Are anonymous interruptions in your video meeting driving you crazy? Do you need a security solution that lets real people attend your meeting?
Do not worry; we have you covered. We now present Face Meet.
A GenZ video calling platform called Face Meet provides 2FA (Two Factor Authentication), which consists of face recognition and email password verification technology. Only those who have registered are allowed to join meetings after a successful image verification.
Therefore, before setting up a meet, a user must register on our site with an email address, a password, and a photo. Users who want to attend the meeting must complete the registration process as well.
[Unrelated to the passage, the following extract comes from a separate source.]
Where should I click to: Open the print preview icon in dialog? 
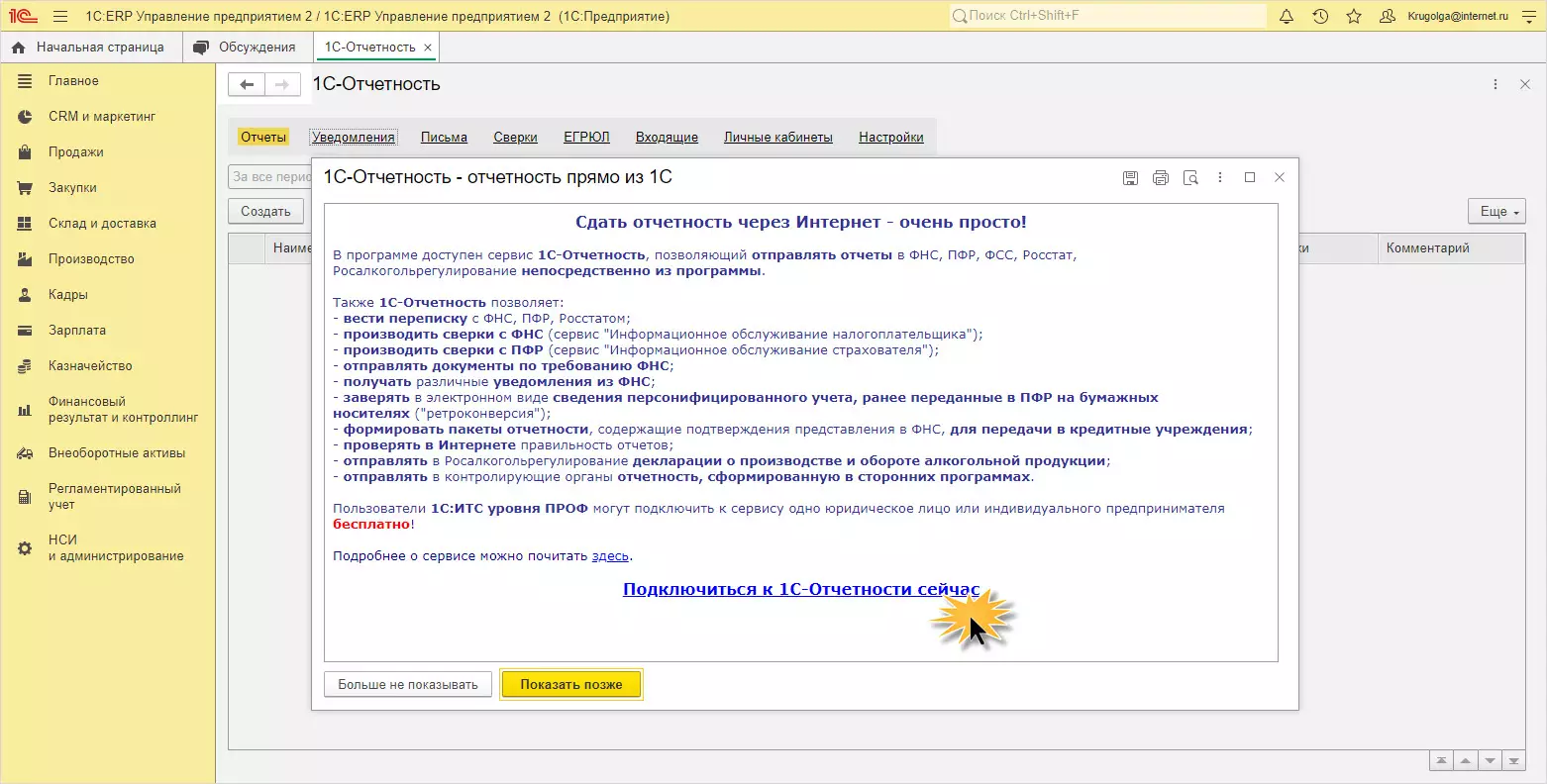pos(1190,178)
To ensure that a real individual really attended the meet, a face verification is done after registration.
Build with help of Face Recognition Library in Python, it gives an accuracy of 99.38%.
Want to host or join a meet, just register and you are good to go.
Register Page | Login Page |
---|---|
Face Verification | Video Meet |
---|---|
-
Video conferencing
- Hassle free group calls
- Total capacity of 50+ users.
- In Meet messaging
- Screen Sharing
-
Security Control (X-factor / Flagship)
- 2FA with Email Verification and Face Recogniton.
-
Cloud Storage
- Implemented cloud storage for data, no need for local DB.
- Grid FS for storing large size image.
-
PWA
- Download and add to homescreen/desktop for ease of access.
- Smooth installation, native-like behaviour and access to device hardware.
-
Authentication
- Login using gmail account.
- Auth check in meet to prevent unauthorized users from entering.
-
Front End / Client Side
- ReactJS
- Bootstrap - CSS and other components
- React Webcam - Capture User's Image
-
BackEnd Server:
-
For Face Recognition
- Face Recognition Library - calculate encodings
- Open CV - Compare Image on basis of encodings.
-
For video calling
- Twilio Video API - Create Real-Time Video App
- Twilio Cloud - Connect room participants.
-
-
Data Management (Databases):
- MongoDB Atlas - Data management and user details
- Grid FS - Storing image with base64 data.
-
Install Git Version Control [ https://git-scm.com/ ]
-
Install Python Latest Version [ https://www.python.org/downloads/ ]
-
Install Pip (Package Manager) [ https://pip.pypa.io/en/stable/installing/ ]
-
Install MongoDB Compass and connect it to localhost 27017 [ Atlas Connection is quite slow and may not work everytime ]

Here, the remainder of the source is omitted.